* [What the task asks]:
Find each line below that includes "computer", then copy it.

* [Data entries]:
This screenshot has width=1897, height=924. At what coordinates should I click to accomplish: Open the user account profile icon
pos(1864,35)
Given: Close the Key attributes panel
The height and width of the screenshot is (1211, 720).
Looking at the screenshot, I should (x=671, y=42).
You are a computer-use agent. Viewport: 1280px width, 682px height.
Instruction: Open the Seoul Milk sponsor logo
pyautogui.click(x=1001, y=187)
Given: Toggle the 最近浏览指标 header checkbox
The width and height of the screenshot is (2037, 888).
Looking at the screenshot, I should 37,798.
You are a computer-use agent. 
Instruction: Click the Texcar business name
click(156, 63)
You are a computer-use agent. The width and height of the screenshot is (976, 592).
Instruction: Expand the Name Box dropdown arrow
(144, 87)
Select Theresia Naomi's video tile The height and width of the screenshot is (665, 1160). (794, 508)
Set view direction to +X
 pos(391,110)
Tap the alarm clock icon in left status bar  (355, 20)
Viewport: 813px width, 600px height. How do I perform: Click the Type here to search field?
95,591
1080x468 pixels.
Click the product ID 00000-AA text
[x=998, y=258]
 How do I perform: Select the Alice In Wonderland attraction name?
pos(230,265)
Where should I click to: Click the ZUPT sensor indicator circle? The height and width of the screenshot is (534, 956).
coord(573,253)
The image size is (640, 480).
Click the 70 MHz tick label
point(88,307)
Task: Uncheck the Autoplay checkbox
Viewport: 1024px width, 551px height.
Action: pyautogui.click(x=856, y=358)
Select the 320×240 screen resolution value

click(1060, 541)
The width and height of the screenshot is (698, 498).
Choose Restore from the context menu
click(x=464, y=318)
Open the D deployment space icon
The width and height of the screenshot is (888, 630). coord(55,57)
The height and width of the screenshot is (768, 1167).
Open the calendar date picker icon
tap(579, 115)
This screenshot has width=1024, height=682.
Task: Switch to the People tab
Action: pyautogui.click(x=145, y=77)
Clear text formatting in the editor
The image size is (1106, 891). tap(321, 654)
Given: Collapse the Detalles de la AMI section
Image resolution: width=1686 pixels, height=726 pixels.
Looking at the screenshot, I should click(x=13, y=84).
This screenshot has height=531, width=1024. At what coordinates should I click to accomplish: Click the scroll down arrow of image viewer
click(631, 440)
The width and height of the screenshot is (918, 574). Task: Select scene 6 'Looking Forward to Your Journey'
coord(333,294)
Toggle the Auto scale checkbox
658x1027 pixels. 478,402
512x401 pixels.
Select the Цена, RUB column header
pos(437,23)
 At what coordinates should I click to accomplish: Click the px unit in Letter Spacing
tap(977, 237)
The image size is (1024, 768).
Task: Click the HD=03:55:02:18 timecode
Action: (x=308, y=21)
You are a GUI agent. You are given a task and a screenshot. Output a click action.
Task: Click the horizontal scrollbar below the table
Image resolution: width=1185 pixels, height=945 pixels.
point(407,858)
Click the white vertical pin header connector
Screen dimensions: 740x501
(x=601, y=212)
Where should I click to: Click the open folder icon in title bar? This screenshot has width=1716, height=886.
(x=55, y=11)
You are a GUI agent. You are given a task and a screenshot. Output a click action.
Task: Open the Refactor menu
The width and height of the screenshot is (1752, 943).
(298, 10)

* [Problem solution]:
You are a computer-use agent. Viewport: 1280px width, 682px height.
You are a computer-use agent. 
You are a computer-use agent. The width and height of the screenshot is (976, 592).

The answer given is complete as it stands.